# My new Litespeed Icon, Lacquer Problems



## giosblue (Aug 2, 2009)

Just took delivery of a New Litespeed Icon. Not had chance to ride it it, but it looks really nice in white.

One problem though. the lacquer is flaking off the seat stay. When I bought it the shop said it was marked, No problem with that I thought, maybe a quick polish or a touch up.

No chance, as soon as I touch it the lacquer flakes off. Before I took delivery the shop said I could use it for a few weeks and if I wasn.t happy the would change the frame under warranty. It looks like thats what I will do.

Anyone else had any problems with this. I don't mind not having the seat stays lacquered.
I just can't see the rest of the paint finish being durable. 
It looks like I might have to swap it for a brushed version.


----------



## zott28 (May 8, 2007)

I stripped mine. I'm the second owner and the first guy had the same problem with the paint on the top tube, so he started the job, just stripping the top tube. I finished when I got it. 

Before with the top tube stripped, sorry for the bad photo.









After I had it media blasted.


----------



## giosblue (Aug 2, 2009)

I can't see the clear lacquer sticking to this frame for long. I'm going to see If I can swap it for a brushed version. You can actually peel it off in places. pity that, I quite like the splash of colour. TI's nice though.

BTW that's a big frame/high saddle, how tall are you ?


----------



## giosblue (Aug 2, 2009)

I'm sorted with the paint problem. the dealer replaced it with a new one. Not sure if this will be any better long term though.
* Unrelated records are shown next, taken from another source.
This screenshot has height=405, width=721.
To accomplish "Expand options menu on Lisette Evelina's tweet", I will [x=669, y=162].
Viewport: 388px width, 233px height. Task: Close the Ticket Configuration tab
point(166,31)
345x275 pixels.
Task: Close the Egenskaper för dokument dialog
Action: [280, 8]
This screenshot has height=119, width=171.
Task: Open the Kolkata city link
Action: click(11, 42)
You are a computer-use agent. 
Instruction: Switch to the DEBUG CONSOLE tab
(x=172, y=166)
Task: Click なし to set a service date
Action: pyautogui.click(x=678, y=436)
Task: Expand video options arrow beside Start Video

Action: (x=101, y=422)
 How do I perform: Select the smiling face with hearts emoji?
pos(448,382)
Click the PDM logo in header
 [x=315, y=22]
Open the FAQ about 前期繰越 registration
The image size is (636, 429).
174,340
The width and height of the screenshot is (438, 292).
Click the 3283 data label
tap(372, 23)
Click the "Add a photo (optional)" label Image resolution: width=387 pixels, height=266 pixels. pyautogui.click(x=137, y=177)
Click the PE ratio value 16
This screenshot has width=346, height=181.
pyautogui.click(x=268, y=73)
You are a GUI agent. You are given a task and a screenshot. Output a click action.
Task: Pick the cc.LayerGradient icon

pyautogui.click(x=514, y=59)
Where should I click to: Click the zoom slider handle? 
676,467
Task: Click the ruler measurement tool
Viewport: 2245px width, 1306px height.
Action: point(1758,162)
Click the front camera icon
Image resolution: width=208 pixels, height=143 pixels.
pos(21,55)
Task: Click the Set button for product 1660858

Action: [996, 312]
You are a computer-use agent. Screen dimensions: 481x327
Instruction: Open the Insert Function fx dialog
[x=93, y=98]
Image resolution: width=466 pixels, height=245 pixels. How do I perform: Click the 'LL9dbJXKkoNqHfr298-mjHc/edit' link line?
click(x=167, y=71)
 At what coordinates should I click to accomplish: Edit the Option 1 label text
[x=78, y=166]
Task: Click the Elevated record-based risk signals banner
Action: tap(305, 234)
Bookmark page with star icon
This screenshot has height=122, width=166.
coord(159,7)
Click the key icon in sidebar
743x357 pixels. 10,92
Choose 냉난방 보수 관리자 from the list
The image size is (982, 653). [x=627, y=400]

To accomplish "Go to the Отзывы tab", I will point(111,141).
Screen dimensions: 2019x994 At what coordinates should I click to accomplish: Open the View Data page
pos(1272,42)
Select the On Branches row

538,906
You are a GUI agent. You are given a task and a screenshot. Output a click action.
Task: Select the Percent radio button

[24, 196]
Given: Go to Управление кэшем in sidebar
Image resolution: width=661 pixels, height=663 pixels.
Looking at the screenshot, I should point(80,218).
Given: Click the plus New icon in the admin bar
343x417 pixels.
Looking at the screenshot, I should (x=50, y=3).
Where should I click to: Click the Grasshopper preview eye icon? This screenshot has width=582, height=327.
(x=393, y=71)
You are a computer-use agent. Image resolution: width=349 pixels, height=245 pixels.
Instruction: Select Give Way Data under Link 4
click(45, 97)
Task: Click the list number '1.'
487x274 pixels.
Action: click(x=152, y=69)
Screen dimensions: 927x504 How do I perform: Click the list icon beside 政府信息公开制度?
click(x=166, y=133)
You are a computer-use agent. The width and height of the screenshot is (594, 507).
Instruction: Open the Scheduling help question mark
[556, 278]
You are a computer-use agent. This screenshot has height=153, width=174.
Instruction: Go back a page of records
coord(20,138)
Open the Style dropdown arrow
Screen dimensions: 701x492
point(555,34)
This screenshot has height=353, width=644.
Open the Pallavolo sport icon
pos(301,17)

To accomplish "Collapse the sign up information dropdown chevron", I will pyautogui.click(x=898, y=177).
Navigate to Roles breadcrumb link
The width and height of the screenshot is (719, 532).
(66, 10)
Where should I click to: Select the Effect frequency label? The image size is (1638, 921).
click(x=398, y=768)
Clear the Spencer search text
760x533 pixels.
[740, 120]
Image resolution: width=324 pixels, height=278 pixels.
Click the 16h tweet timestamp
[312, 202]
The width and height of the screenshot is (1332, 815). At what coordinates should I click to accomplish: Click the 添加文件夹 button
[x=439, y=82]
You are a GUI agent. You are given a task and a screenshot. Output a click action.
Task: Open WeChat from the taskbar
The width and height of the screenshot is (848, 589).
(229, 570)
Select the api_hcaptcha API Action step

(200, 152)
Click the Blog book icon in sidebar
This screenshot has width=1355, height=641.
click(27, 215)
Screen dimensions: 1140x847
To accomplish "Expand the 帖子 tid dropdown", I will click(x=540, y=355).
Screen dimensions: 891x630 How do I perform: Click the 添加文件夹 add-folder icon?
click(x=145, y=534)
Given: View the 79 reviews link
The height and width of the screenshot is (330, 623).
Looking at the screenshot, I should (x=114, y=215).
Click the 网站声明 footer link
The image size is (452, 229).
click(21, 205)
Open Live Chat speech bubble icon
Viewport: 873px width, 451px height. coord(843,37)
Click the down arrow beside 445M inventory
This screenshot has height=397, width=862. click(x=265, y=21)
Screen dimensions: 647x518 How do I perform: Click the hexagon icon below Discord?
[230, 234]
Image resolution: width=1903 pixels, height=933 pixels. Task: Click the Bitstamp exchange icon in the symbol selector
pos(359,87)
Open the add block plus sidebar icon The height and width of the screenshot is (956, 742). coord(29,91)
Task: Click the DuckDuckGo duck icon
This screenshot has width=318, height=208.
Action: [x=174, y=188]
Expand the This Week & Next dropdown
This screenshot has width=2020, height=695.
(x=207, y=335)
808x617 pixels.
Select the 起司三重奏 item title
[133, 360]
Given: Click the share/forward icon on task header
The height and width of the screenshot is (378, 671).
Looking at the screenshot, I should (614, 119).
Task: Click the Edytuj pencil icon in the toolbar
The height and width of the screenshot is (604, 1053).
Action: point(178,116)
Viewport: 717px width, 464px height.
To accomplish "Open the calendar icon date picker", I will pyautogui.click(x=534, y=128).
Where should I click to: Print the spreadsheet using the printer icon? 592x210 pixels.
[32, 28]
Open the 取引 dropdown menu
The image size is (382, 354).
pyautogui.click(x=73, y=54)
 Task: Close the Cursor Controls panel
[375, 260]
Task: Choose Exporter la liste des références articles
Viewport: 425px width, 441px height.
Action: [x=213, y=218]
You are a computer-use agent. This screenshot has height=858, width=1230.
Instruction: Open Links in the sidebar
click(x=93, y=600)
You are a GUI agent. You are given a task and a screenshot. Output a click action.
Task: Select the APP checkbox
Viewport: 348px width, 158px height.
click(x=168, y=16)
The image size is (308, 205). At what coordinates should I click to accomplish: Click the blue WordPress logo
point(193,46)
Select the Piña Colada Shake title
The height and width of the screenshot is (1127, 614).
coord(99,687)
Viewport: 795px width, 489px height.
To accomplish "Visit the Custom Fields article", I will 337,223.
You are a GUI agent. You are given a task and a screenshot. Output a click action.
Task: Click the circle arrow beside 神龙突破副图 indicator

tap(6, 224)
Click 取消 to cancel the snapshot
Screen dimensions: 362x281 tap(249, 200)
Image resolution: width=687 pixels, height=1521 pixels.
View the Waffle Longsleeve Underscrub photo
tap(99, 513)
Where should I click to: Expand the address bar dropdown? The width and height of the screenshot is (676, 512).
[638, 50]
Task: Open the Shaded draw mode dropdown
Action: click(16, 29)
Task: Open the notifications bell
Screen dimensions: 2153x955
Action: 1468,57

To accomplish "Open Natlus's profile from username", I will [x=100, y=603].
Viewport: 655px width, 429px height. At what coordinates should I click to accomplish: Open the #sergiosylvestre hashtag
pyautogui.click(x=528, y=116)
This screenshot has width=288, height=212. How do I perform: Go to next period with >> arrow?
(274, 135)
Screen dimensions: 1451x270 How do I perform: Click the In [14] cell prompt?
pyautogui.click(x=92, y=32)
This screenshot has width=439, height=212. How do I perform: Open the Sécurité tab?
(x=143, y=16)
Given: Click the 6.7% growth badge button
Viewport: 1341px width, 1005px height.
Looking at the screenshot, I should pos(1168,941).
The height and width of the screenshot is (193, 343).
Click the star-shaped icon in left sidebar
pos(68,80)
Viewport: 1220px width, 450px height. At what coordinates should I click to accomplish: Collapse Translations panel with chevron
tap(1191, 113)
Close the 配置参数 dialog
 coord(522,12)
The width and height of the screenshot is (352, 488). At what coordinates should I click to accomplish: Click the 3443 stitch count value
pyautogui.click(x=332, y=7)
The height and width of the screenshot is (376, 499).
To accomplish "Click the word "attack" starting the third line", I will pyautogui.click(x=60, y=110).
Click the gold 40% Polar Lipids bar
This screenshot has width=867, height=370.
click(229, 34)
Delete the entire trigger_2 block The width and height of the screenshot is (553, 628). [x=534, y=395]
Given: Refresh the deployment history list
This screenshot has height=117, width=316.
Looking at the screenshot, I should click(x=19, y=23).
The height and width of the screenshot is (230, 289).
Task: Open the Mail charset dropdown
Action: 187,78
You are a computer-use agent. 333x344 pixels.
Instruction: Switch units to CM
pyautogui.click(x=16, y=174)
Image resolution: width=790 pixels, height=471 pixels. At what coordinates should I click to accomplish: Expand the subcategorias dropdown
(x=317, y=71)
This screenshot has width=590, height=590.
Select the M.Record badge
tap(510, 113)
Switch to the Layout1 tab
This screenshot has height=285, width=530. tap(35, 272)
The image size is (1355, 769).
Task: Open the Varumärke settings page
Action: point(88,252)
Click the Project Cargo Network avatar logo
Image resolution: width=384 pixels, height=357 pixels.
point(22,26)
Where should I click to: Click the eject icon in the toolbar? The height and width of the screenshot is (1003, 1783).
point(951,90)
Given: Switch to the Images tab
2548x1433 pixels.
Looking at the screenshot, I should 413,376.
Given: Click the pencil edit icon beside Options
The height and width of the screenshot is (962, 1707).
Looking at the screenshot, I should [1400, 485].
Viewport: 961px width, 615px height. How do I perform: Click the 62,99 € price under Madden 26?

Aside from that, the bike is AWESOME!. I also have 06 Tuscany which I thought was superb. The Icon is even better, absolutely delighted with it.


----------



## zott28 (May 8, 2007)

giosblue said:


> BTW that's a big frame/high saddle, how tall are you ?


Just saw this, 6'2" it's an XL.


----------



## giosblue (Aug 2, 2009)

Here's the bike. It's a new frame, so far so good the lacquer seems fine. (early days though ).

Really nice bike Love it

No bike pic upload error. How do I get pics on here. If the file size is too big, how can I make it smaller ?


----------



## CaliBuddha (Jan 3, 2007)

Actually, the problem was that the wrong clear coat was being used on the bare metal. For clear coat to stick to bare metal it needs to be baked on and the stuff used was not right. The problem has been fixed and if you send your frame back it will be totally repainted and cleared. So, basically, a new frame.


----------



## giosblue (Aug 2, 2009)

The dealer replaced the frame with a new one a few days later.
Like I said, I'm not sure if the new frame has the new lacquer on or not.
So far so good, but I've only ridden the bike a few times because of the weather.
It's easier to get paint to stick because you can use an etching primer. you can't use an etching primer with clear lacquer.


----------